Copy word for word the lines between the line holding "This screenshot has width=521, height=334." and the line holding "coord(1486,94)", inclusive.

DATA PROVIDED
START
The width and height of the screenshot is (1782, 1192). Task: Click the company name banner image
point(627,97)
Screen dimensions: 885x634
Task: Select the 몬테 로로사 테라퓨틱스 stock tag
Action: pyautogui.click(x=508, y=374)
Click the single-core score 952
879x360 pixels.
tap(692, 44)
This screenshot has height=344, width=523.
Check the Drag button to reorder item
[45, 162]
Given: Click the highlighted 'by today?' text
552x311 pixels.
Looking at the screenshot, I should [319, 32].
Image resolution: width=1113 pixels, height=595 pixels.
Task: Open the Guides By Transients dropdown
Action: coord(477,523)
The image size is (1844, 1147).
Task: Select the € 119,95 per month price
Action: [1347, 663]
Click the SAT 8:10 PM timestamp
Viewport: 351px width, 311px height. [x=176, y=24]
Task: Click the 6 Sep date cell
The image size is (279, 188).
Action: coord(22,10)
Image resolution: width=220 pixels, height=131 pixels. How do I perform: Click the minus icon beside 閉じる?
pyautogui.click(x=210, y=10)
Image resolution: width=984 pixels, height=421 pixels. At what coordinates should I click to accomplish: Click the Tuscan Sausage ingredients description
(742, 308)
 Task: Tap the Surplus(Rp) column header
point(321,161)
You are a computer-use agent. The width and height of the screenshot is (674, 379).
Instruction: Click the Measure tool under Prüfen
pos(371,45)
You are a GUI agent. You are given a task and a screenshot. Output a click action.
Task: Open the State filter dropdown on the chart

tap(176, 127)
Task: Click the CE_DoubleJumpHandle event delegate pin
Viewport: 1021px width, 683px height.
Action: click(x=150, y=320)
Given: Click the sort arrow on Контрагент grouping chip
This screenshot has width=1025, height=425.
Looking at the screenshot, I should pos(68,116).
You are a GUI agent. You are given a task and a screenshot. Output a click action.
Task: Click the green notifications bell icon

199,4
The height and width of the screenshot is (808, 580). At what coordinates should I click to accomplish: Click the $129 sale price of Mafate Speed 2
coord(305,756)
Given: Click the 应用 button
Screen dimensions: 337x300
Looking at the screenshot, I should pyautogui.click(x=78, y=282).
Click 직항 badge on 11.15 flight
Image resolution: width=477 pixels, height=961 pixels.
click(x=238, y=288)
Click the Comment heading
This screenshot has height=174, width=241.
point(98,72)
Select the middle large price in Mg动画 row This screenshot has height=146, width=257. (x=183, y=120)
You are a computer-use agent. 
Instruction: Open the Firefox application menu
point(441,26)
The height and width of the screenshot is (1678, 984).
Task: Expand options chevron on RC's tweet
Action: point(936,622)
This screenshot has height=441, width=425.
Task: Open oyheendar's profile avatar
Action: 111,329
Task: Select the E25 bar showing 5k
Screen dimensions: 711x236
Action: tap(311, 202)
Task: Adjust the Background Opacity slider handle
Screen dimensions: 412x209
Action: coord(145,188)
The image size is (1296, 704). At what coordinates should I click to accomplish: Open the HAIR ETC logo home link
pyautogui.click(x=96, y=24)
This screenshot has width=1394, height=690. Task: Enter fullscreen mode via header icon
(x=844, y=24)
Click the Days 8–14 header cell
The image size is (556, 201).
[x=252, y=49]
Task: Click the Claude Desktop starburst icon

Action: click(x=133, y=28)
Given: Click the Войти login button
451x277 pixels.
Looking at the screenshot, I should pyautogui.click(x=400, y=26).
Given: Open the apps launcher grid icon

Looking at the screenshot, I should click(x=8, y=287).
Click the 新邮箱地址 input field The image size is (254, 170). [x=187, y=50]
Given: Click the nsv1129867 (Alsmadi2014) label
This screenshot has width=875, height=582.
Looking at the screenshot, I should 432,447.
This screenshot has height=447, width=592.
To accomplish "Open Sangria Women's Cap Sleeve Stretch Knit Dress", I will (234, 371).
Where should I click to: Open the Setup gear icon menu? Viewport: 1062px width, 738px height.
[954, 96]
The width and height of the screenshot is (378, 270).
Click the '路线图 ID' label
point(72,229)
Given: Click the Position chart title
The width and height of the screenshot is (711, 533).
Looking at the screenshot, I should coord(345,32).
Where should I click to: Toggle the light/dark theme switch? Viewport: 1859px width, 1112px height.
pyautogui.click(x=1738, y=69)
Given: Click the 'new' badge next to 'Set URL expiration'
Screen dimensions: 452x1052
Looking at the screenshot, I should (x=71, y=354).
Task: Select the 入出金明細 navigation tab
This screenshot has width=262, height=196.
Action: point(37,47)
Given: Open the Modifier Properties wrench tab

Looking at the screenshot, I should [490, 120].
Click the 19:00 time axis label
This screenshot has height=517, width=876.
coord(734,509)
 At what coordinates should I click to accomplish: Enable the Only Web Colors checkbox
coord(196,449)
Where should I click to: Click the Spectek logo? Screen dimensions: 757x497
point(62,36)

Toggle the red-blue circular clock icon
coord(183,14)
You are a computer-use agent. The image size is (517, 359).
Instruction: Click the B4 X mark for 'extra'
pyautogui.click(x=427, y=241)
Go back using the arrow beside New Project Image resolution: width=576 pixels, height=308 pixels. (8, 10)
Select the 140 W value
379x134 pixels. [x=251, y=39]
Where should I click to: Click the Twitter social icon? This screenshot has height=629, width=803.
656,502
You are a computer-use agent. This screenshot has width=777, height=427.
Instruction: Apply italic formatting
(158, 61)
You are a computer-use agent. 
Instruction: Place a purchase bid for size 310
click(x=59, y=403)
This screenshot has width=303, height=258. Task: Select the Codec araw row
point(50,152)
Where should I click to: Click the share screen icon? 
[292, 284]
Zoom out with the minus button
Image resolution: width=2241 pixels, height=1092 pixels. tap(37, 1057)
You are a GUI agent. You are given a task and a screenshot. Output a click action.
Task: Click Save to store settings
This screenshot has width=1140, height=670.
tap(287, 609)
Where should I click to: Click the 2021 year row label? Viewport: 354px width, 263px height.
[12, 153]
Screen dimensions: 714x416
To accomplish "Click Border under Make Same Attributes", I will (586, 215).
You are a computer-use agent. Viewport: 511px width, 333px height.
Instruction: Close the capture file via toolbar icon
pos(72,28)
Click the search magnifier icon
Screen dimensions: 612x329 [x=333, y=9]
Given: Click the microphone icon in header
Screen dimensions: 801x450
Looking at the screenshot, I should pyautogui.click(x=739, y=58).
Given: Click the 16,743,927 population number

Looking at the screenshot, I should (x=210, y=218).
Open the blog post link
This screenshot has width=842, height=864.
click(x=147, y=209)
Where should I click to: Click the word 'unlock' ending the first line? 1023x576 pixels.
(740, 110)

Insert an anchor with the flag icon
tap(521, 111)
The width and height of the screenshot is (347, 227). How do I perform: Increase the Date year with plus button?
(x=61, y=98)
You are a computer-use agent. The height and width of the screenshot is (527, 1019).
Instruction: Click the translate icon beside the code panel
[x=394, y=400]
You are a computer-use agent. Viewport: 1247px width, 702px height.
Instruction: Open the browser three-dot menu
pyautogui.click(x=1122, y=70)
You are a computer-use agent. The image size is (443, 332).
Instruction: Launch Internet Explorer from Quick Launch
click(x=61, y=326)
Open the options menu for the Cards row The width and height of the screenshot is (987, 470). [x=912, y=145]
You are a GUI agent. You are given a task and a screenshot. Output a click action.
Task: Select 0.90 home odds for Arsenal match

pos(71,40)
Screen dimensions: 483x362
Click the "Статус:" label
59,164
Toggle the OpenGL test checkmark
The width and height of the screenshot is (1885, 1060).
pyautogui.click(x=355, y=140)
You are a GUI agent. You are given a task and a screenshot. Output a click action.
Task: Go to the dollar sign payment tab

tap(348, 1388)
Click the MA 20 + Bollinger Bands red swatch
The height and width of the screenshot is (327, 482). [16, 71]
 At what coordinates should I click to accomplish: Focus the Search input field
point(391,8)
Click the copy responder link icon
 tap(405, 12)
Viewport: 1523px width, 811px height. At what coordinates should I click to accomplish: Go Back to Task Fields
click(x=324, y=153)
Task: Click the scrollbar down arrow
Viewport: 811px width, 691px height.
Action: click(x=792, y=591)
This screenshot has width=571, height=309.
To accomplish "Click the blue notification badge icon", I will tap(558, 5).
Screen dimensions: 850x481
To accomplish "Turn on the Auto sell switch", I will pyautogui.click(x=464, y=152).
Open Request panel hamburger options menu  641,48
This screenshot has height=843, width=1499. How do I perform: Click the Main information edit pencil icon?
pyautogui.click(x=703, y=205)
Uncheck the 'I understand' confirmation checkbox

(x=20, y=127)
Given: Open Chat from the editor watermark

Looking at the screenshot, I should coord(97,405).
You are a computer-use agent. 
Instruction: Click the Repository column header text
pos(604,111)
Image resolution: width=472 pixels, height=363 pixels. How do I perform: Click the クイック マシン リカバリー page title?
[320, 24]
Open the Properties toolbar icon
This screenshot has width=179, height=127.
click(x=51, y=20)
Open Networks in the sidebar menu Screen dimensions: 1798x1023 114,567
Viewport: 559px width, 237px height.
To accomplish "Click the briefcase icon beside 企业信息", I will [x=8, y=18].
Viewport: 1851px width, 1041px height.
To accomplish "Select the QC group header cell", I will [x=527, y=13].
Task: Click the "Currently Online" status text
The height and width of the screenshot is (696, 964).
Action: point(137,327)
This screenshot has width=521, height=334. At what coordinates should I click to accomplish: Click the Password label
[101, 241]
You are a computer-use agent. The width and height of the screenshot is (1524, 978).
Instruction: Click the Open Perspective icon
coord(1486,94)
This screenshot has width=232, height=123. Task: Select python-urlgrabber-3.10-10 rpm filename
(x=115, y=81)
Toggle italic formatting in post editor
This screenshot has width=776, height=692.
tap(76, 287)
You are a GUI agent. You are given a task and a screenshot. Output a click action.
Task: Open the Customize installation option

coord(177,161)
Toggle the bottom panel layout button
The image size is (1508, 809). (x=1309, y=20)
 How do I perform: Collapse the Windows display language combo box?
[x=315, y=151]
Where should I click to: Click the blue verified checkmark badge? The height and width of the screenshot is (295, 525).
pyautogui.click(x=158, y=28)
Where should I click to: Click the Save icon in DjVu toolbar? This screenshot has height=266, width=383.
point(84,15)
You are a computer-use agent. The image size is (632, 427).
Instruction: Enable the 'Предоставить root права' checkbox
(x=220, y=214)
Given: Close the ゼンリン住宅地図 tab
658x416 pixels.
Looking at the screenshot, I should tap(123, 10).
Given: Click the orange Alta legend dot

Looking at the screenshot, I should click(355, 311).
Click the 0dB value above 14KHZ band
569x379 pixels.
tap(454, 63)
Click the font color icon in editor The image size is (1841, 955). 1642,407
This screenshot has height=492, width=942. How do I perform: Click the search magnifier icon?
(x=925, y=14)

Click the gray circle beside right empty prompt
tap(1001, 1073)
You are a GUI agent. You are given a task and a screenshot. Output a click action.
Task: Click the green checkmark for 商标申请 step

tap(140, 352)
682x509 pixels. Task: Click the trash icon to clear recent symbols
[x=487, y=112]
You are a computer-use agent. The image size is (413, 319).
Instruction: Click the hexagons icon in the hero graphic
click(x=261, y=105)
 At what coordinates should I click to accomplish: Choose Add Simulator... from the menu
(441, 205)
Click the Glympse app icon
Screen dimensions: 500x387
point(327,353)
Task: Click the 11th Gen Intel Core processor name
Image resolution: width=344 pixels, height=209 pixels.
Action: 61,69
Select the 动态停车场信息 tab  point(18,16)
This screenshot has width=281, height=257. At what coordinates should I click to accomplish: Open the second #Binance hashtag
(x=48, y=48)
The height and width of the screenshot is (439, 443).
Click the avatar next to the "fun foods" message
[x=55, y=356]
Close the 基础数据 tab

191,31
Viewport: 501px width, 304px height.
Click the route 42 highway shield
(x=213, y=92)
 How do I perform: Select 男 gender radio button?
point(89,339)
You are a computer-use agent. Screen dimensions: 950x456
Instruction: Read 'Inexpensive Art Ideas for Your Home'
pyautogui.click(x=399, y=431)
END
COMPLETE ANSWER
This screenshot has width=521, height=334. At what coordinates should I click to accomplish: Click the Password label
[101, 241]
You are a computer-use agent. The width and height of the screenshot is (1524, 978).
Instruction: Click the Open Perspective icon
coord(1486,94)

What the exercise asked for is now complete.